Summer of Salvation

The Terminator is back. Plus 39 other movies we can’t wait to see this season.

Releases: July 10

Director: Jeffrey Levy-Hinte

In the days preceding Muhammad Ali and George Foreman's 1974 fight, musical giants James Brown, B.B. King, Bill Withers, and Celia Cruz put on a three-day concert in Zaire. Oscar winner Levy-Hinte restored a mountain of concert footage and the chaos that surrounded it.

500 Days of Summer

Releases: July 17

Director: Marc Webb

An L.A. greeting-card writer (Joseph Gordon-Levitt) finds true love in the form of a beautiful coworker (Zooey Des­chanel) in Webb's romantic comedy.

In the Loop

Releases: July 17

Director: Armando Iannucci

British satirist Iannucci goes to Washington in this fictional riff on the political scrambling that preceded the Iraq War. Starring Tom Hollander and featuring James Gandolfini as an American general.

Flame and Citron

Releases: July 31

Director: Ole Christian Madsen

Madsen tells the story of two resistance fighters, Flame (Thure Lindhardt) and Citron (Mads Mikkelsen), in Denmark during the Nazi occupation. The film has been a smash hit in its home country.

Lorna's Silence

Releases: July 31

Director: Jean-Pierre and Luc Dardenne

Belgium's Dardenne brothers (La promesse, L'enfant), among the world's finest filmmakers, return with this story of an Albanian refugee (Arta Dobroshi) who finds herself going to extremes to gain Belgian citizenship.

The Cove

Releases: July 31

Richard O'Barry captured five dolphins and trained them to play "Flipper" on the popular 1960s TV show.

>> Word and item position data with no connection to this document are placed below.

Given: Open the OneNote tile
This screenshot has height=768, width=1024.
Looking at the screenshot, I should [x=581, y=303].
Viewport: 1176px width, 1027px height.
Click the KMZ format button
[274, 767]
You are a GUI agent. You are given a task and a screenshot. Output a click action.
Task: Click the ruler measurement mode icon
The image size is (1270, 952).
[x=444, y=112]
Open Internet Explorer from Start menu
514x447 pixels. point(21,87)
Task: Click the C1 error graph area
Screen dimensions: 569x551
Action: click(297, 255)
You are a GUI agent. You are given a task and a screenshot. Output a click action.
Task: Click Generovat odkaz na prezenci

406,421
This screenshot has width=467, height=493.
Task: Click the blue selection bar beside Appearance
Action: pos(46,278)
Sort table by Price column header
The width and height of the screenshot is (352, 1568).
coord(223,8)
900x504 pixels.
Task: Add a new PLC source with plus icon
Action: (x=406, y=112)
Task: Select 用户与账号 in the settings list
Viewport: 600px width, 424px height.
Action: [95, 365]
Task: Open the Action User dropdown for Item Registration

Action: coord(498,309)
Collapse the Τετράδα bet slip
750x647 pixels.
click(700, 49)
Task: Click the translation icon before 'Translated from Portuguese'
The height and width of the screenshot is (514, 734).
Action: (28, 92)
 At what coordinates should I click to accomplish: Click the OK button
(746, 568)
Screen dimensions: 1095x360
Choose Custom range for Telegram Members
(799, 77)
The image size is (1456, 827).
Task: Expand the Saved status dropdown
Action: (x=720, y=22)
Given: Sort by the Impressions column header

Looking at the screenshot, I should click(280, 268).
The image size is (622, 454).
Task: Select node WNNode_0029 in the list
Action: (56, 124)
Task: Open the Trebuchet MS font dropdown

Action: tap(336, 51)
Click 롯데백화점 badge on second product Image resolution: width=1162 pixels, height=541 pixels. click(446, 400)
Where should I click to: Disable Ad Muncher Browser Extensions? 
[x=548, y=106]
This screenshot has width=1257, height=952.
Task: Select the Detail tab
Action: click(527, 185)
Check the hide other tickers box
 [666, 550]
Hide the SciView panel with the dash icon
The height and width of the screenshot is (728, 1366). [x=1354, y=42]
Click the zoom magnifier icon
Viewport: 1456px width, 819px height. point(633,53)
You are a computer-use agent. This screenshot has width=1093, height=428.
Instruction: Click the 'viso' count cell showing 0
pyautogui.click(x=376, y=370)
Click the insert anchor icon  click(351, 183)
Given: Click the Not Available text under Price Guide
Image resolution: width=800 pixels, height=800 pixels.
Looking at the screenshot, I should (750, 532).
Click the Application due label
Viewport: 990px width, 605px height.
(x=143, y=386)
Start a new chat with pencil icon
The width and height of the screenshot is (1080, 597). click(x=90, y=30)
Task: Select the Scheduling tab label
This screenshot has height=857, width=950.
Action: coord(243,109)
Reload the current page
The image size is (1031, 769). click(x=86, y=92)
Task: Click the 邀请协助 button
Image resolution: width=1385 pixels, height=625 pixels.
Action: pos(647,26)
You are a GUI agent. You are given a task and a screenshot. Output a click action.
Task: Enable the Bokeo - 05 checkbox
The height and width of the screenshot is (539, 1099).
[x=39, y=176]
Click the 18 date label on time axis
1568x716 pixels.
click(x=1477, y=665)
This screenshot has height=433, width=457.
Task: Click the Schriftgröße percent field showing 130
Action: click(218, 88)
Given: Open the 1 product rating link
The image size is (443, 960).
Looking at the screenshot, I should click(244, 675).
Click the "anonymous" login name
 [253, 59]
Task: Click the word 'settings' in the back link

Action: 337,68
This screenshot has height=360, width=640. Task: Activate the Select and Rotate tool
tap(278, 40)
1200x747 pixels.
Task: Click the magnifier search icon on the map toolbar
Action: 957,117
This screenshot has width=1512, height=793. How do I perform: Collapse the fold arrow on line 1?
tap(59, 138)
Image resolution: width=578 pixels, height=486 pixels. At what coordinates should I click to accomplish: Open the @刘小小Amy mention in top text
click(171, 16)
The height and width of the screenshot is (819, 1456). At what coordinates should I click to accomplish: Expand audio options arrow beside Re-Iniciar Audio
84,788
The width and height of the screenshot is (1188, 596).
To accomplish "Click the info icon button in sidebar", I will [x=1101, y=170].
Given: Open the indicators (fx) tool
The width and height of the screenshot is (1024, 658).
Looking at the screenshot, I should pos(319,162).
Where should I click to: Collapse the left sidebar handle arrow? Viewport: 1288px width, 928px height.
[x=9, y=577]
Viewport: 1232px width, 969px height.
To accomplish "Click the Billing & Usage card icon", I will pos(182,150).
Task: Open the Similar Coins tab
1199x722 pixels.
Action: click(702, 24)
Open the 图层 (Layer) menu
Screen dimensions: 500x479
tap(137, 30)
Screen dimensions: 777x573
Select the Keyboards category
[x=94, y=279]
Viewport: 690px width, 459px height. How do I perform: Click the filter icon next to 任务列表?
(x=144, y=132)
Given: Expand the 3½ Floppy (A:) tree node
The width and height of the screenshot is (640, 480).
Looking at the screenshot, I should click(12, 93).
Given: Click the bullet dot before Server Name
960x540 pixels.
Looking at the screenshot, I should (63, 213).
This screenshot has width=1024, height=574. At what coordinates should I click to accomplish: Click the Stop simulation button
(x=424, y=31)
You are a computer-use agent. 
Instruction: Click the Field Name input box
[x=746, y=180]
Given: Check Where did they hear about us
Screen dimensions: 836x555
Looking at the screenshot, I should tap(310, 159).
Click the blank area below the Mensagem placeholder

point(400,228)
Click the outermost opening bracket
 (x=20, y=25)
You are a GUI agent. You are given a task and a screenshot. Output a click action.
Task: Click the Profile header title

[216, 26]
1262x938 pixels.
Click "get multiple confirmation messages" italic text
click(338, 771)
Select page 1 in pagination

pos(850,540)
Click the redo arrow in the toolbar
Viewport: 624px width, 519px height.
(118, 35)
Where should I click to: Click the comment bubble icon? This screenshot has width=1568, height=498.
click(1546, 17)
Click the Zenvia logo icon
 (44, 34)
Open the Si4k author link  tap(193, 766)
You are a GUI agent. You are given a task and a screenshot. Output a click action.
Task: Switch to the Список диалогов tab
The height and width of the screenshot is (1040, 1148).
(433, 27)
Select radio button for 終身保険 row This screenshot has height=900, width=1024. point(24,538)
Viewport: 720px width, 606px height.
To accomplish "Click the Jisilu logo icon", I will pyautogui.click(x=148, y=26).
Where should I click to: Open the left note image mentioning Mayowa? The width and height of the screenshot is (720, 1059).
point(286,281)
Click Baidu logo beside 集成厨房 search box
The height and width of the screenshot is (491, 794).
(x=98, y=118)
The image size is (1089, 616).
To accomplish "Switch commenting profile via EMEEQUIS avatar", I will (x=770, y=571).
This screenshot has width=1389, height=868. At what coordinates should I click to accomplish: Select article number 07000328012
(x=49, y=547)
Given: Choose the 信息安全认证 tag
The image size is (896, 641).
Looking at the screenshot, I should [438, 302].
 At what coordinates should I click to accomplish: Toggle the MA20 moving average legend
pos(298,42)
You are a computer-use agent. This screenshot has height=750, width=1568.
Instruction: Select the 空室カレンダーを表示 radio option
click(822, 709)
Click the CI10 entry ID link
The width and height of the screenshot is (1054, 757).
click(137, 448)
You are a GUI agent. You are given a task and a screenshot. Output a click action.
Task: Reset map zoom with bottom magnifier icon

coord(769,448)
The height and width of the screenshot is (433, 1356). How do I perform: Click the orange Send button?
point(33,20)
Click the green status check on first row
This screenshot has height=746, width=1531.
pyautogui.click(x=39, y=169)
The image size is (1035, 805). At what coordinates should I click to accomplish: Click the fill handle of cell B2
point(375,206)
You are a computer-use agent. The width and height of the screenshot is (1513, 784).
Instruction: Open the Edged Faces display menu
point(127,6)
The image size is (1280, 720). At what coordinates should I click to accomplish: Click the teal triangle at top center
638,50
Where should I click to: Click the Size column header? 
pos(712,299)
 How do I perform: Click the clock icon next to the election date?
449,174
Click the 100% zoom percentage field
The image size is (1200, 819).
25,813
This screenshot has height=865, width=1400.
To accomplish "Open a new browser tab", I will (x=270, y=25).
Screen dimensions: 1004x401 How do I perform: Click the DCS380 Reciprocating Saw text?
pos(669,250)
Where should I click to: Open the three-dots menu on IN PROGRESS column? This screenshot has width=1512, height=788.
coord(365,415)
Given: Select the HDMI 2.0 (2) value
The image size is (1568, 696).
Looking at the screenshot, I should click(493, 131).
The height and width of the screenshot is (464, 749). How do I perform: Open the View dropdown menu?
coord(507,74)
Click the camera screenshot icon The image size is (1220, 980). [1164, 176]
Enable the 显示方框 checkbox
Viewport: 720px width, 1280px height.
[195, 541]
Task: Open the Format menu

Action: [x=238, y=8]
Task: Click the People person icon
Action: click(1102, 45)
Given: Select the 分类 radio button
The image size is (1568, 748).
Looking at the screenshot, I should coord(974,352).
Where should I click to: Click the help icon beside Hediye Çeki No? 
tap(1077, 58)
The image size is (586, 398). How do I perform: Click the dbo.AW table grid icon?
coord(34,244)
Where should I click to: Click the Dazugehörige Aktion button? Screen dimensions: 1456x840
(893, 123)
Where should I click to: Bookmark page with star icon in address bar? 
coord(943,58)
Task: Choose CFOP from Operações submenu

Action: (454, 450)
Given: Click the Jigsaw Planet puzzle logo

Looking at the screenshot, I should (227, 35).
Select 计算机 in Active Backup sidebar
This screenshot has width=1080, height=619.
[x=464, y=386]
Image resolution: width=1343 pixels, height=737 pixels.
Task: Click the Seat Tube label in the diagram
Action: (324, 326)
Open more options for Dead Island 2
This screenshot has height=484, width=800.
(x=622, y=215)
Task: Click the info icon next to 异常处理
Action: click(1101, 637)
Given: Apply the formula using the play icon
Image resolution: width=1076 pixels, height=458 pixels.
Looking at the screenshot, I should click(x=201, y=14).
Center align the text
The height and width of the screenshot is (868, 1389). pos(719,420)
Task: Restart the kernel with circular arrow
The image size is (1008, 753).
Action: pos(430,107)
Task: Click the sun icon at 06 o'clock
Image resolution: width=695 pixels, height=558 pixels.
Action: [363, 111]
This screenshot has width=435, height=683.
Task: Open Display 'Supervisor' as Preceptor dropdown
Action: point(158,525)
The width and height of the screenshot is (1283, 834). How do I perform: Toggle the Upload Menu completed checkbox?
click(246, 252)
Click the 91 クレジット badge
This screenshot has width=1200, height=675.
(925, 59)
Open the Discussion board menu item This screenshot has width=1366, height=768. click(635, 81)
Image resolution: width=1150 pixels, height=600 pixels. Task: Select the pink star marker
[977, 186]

He has since become obsessed with getting footage of the brutal slaughter of dolphins in Japan. Psihoyos tracks O'Barry's quest in this wrenching documentary.

Paper Heart

Releases: August 7

Director: Nicholas Jasenovec

In this faux documentary, comedian Charlyne Yi (Knocked Up) conducts interviews to see if anyone still believes in true love. Enter actor Michael Cera, playing himself (sort of) and falling for Yi, who, in real life, is already his girlfriend.

Julie & Julia

Releases: August 7

Director: Nora Ephron

Ephron adapts Julie Powell's memoir of the year she spent making all 524 recipes in Julia Child's Mastering the Art of French Cooking. Amy Adams portrays Powell, whose inner musings on Child's life are enacted by Meryl Streep.

District 9

Releases: August 14

Director: Neill Blomkamp

From first-time director Blomkamp and producer Peter Jackson, a sci-fi epic about extraterrestrials that landed in South Africa 30 years ago only to be captured, segregated, and brutally mistreated by the government.

Ponyo

Releases: August 14

Director: Hayao Miyazaki

Japanese animator Miyazaki offers his take on The Little Mermaid in which a goldfish named Ponyo longs to become human.

Taking Woodstock

Releases: August 14

Director: Ang Lee

Lee lightens up for a tie-dye-filled adaptation of Elliot Tiber's (Demetri Martin) terrific Woodstock memoir.

The Time Traveler's Wife

Releases: August 14

Director: Robert Schwentke

Henry (Eric Bana), a Chicago librarian, is forever bouncing around in time. This makes life/marriage hard for wife Clare (Rachel McAdams), who attempts to hold him still.

Inglourious Basterds

Releases: August 21

Director: Quentin Tarantino

Blame the bad spelling of the title on those infernal Nazis, who refer to the band of Jewish-American soldier-assassins led by Brad Pitt as "the basterds."

It Might Get Loud

Releases: August 21

Director: Davis Guggenheim

The Oscar-winning Guggenheim cuts loose in a documentary that finds rock gods Jimmy Page, the Edge, and Jack White singing the praises of their guitars. Then they jam.

The Boat That Rocked

Releases: August 28

Director: Richard Curtis

It's 1966, and Philip Seymour Hoffman leads a renegade band of disc jockeys as they broadcast the devil's music, AKA rock 'n' roll, from a boat off the U.K. shore.

Mesrine: A Film in Two Parts

Releases: August 28

Director: Jean-François Richet

Vincent Cassel moves up the crime ladder in this four-hour epic about the action-packed life (murders, kidnappings — the works) of modern-day French criminal Jacques Mesrine.